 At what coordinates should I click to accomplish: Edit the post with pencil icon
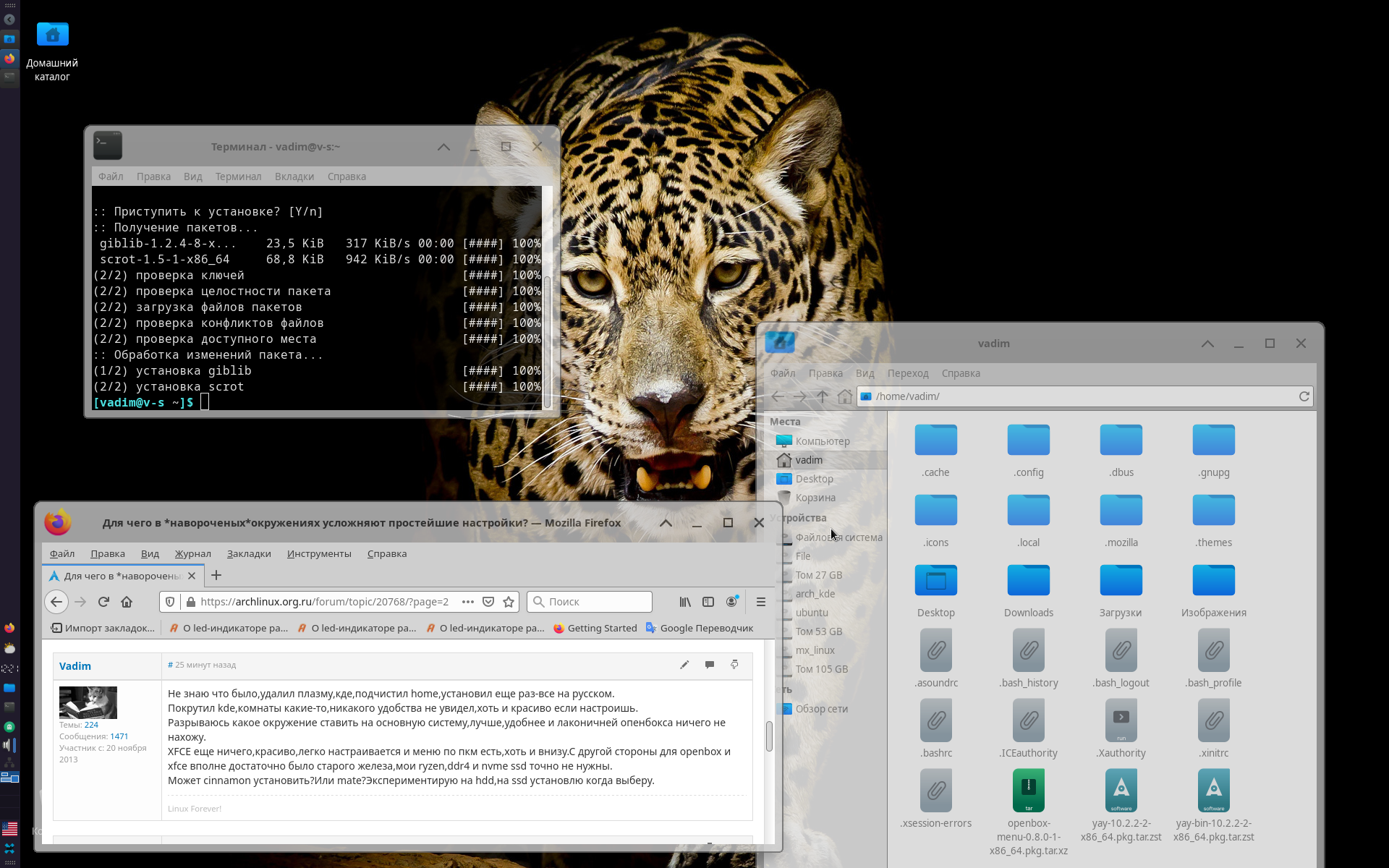(684, 665)
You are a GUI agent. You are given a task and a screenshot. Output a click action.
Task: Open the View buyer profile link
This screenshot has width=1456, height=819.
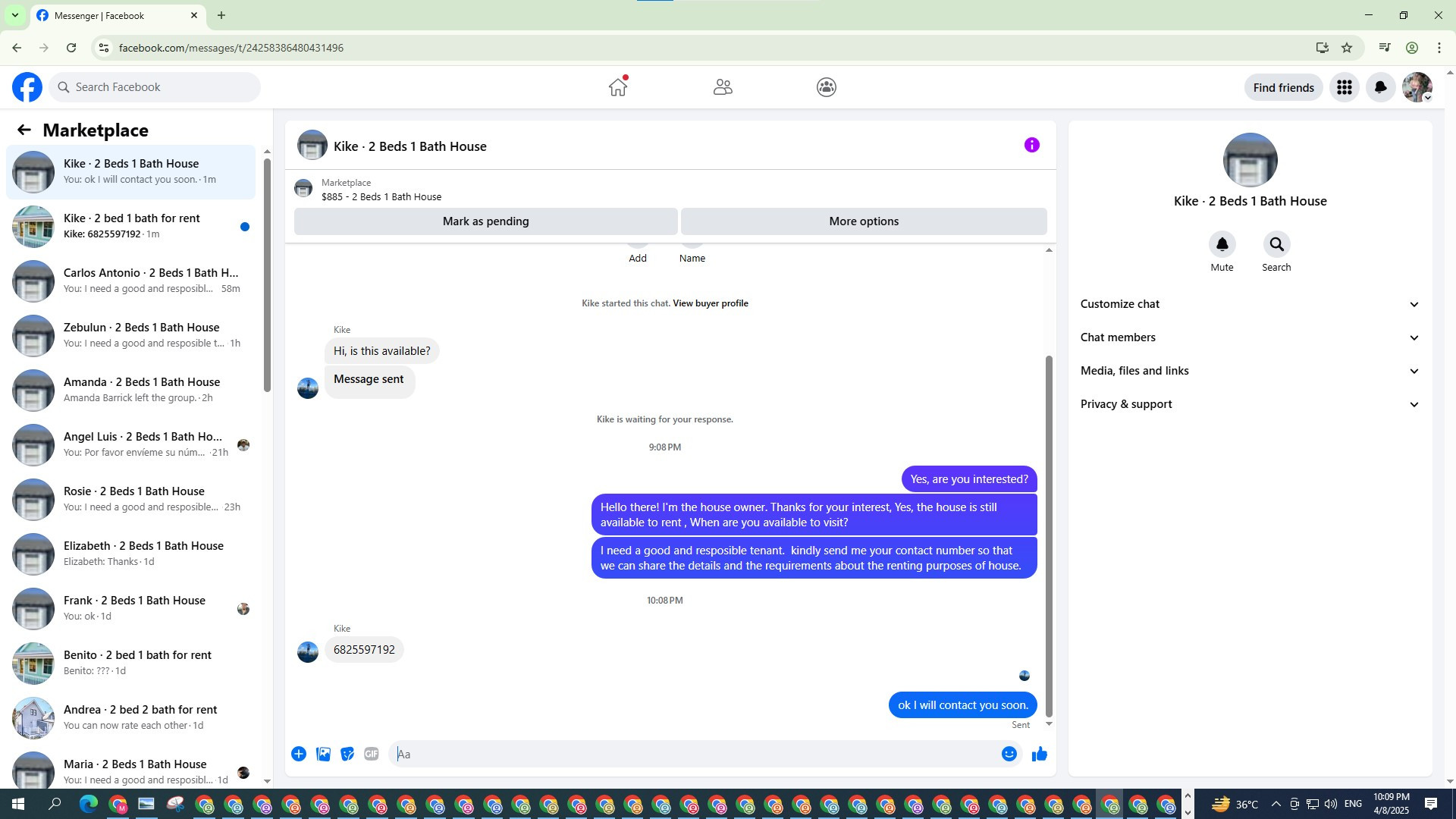pos(710,303)
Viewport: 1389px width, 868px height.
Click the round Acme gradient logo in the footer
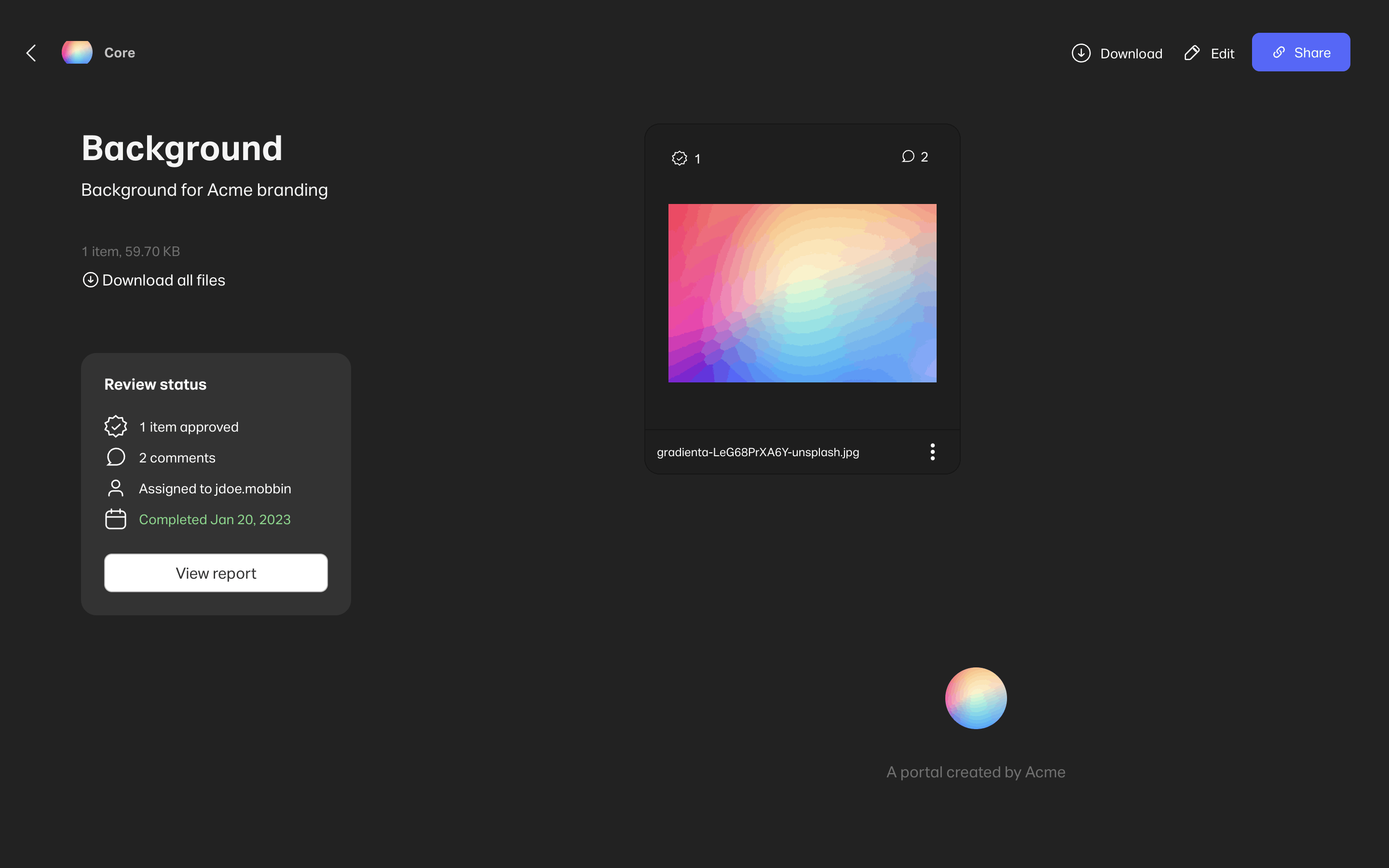coord(976,698)
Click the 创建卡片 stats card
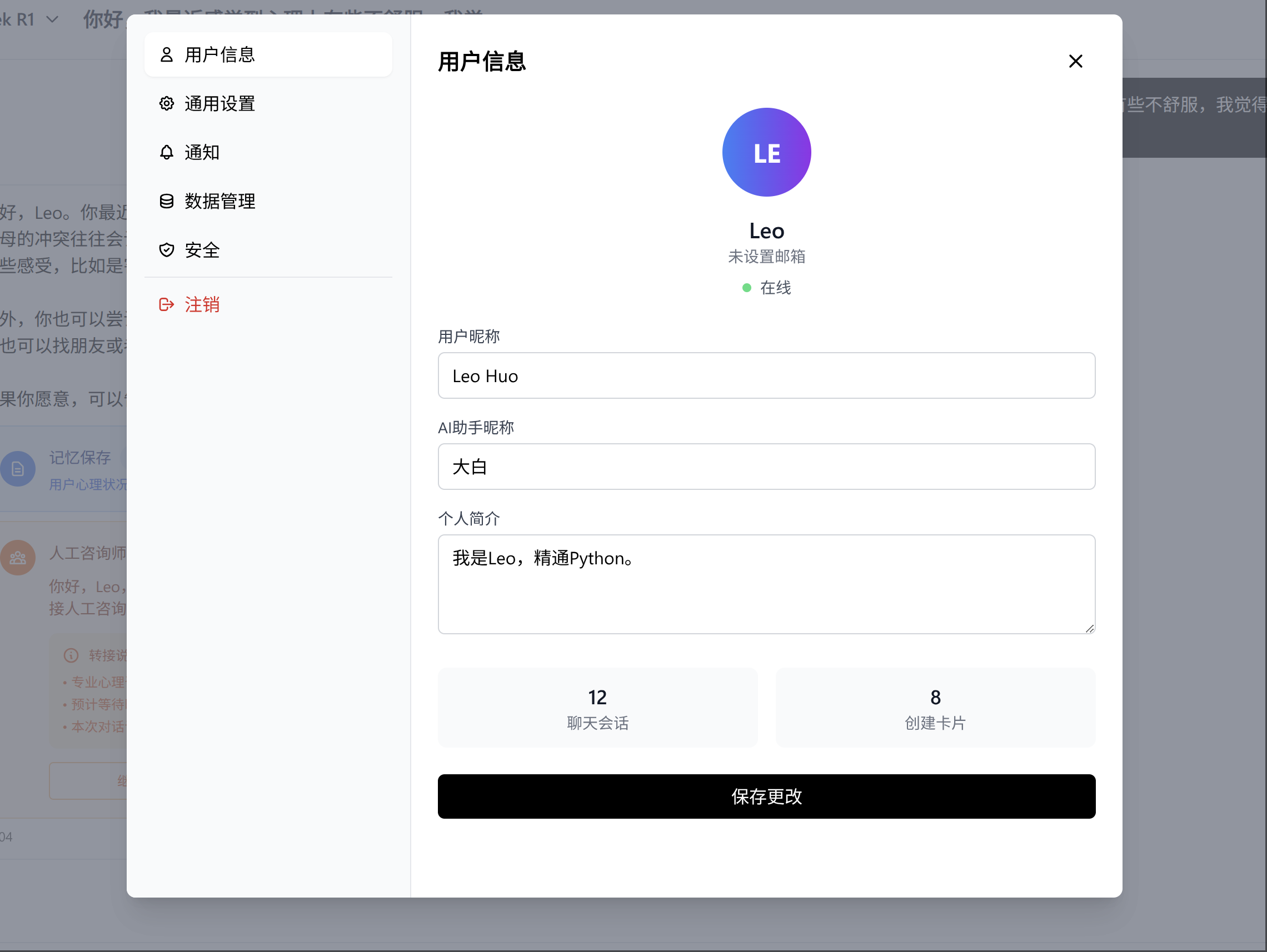 pos(935,708)
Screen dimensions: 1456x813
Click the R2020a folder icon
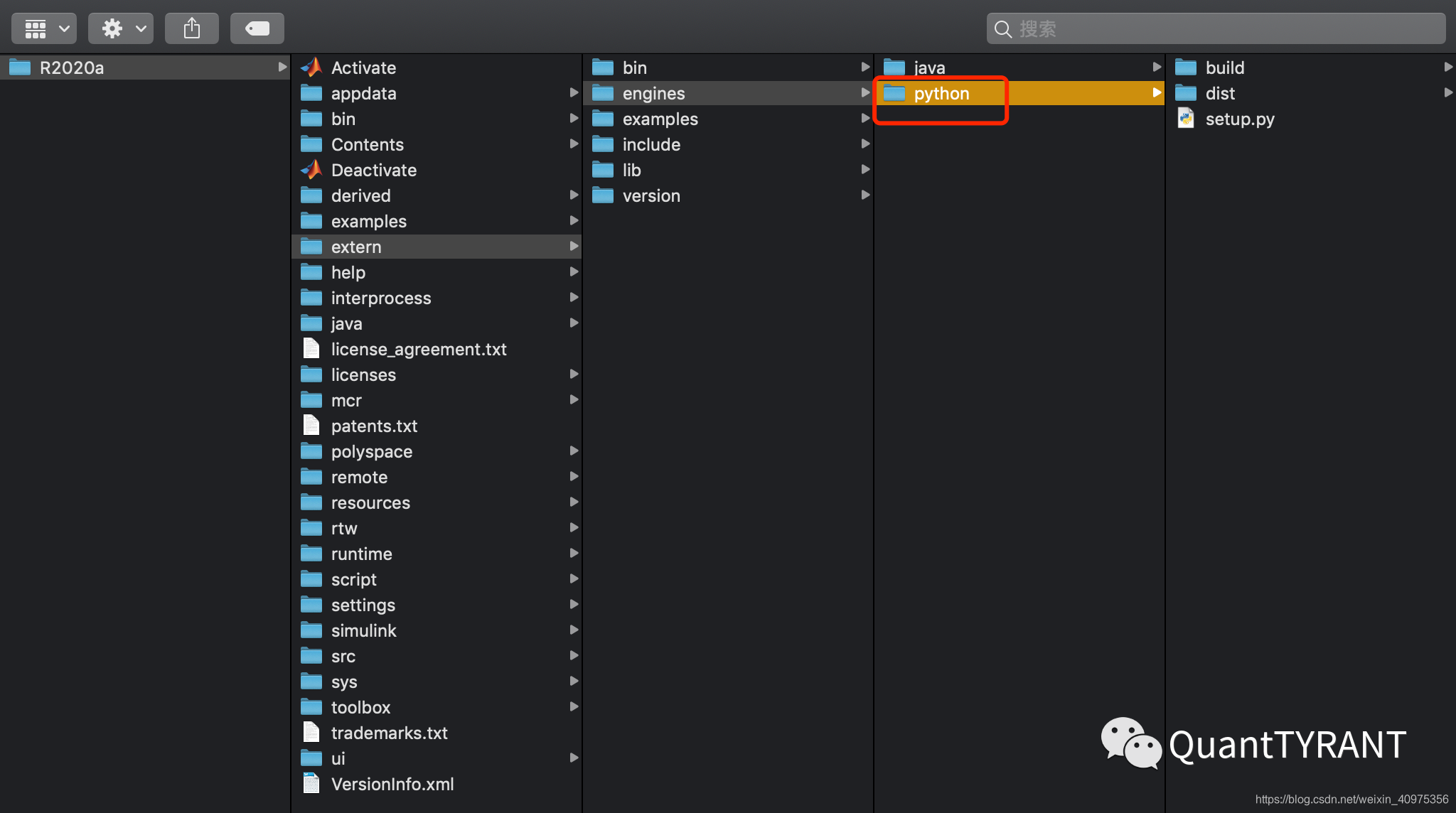click(20, 68)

· · ·

- **WHAT NEEDS TO BE DONE**: Print the records above again exactly. Leave out the images.

- **TASK SOLUTION**:
 At what coordinates should I click to accomplish: Edit the post with pencil icon
(684, 665)
You are a GUI agent. You are given a task and a screenshot. Output a click action.
Task: Open the View buyer profile link
This screenshot has width=1456, height=819.
pos(710,303)
Viewport: 1389px width, 868px height.
Click the round Acme gradient logo in the footer
coord(976,698)
Click the 创建卡片 stats card
 pos(935,708)
Screen dimensions: 1456x813
Click the R2020a folder icon
click(20, 68)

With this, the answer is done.